Prince chéri. Nora Divry

 

Extr. de : Comoedia, 01.04.1931
 

 

 

BNF Gallica

 

Prince chéri

  opérette en 3 actes
Texte GUILLOT DE SAIX (Livret)
WATTYNE (Pierre de) (Livret)
CLAUDE (Marcelle) (Livret)
Musique RENIEU (Lionel)
Représentations
Représentations à Paris jusqu'en 1944
Trianon Lyrique 31/03/1931 Création
Distribution à la création
M. MARCEL (Leon) Le Prince Charles Joseph de Ligne
M. PERALDI Le Comte Charles Eric de Sparre
M. DARTHEZ (Robert) Jean Nicolas d'Hannetaire
M. DARNOIS (Paul) Sauveur Legros, dit Pinson
Mme DIVRY (Nora) Angélique d'Hannetaire
Mme BECKER (Yvonne) Eugénie d'Hannetaire
Mme MOREAU (Andrée) Anémone
Mme CHAMPELL Rosalide
Mme MATHIS (Milly) Toinon, femme de Josse

direction musicale ARCHAINBAUD (Emile)

L'Histoire
Résumé de la pièce

× Le prince de Ligne, joli garçon, pourri de dettes, s'est vu couper les vivres par son père, las des folies du jouvenceau. Le jeune homme possède un ami sûr en la personne du comte de Sparre qui met sa bourse à sa disposition et qui lui garde son dévouement, bien que l'amour les mette souvent l'un et l'autre en rivalité.

Tel Almaviva, le prince de Ligne voudrait être aimé pour lui-même, non pour son titre.
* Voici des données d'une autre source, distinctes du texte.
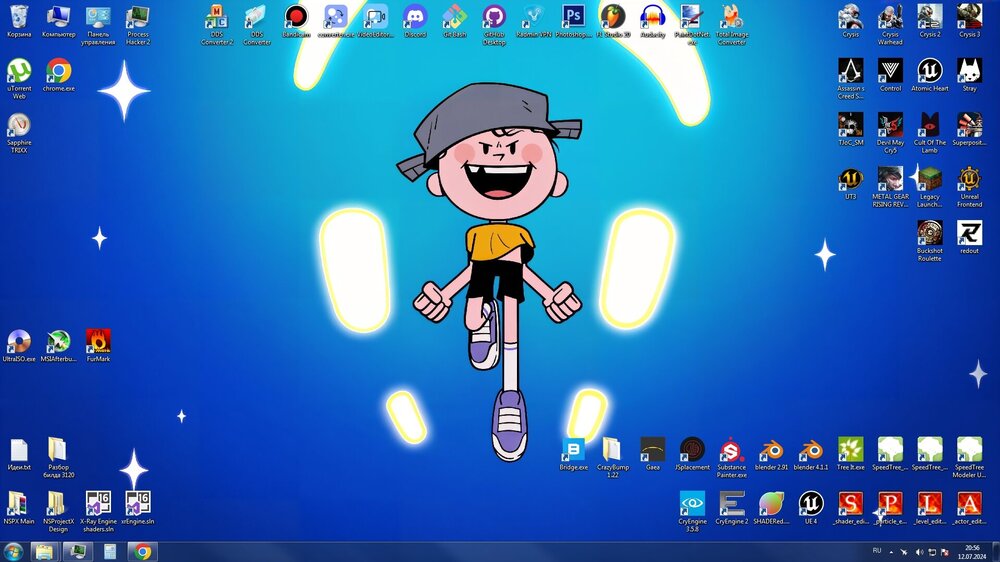This screenshot has width=1000, height=562.
Task: Open the blender 4.1.1 shortcut
Action: (x=810, y=449)
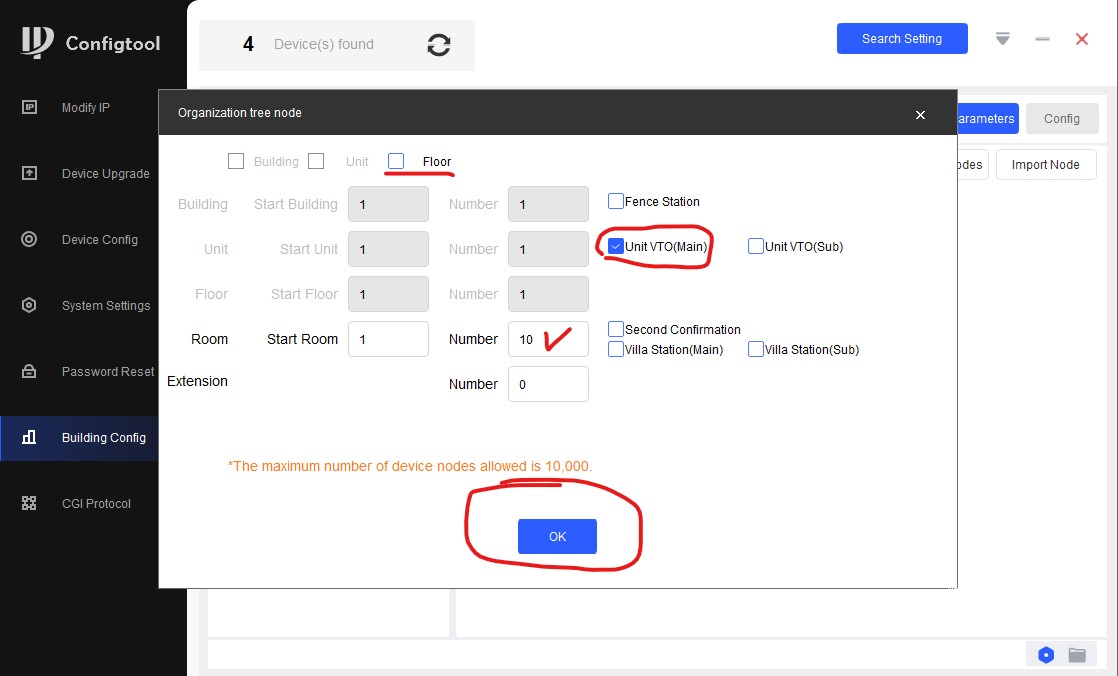Click the refresh devices icon
Image resolution: width=1118 pixels, height=676 pixels.
tap(438, 45)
Il troque sa personnalité contre celle, d'un rimailleur, Pinson. Celui-ce se présente donc à tous comme étant le prince. Dans l'auberge où s'est fait l'échange des habits et des noms arrive une troupe de comédiens qui. vient prendre possession du Théâtre de la Monnaie à Bruxelles. Ai-je dit que Mons était le lieu de l'action? Cette troupe se compose du directeur, de sa maîtresse, de sa sœur et de ses deux filles. La cadette, Angélique, est une. véritable Cendrillon, en butte aux persécutions des trois autres femmes.

Mais tandis que le directeur, sa maîtresse et sa soeur n'ont d'yeux que pour le faux prince de Ligne — au point de mettre immédiatement en répétitions et de déclarer un chef-d'œuvre sa dernière ineptie — Angélique s'éprendra sincèrement du véritable prince qui, après avoir hésité entre la brune et la blonde, entre l'aînée et la cadette, laissera bien volontiers la première à son ami de Sparre pour épouser la seconde à la stupéfaction et à la confusion de toute la famille.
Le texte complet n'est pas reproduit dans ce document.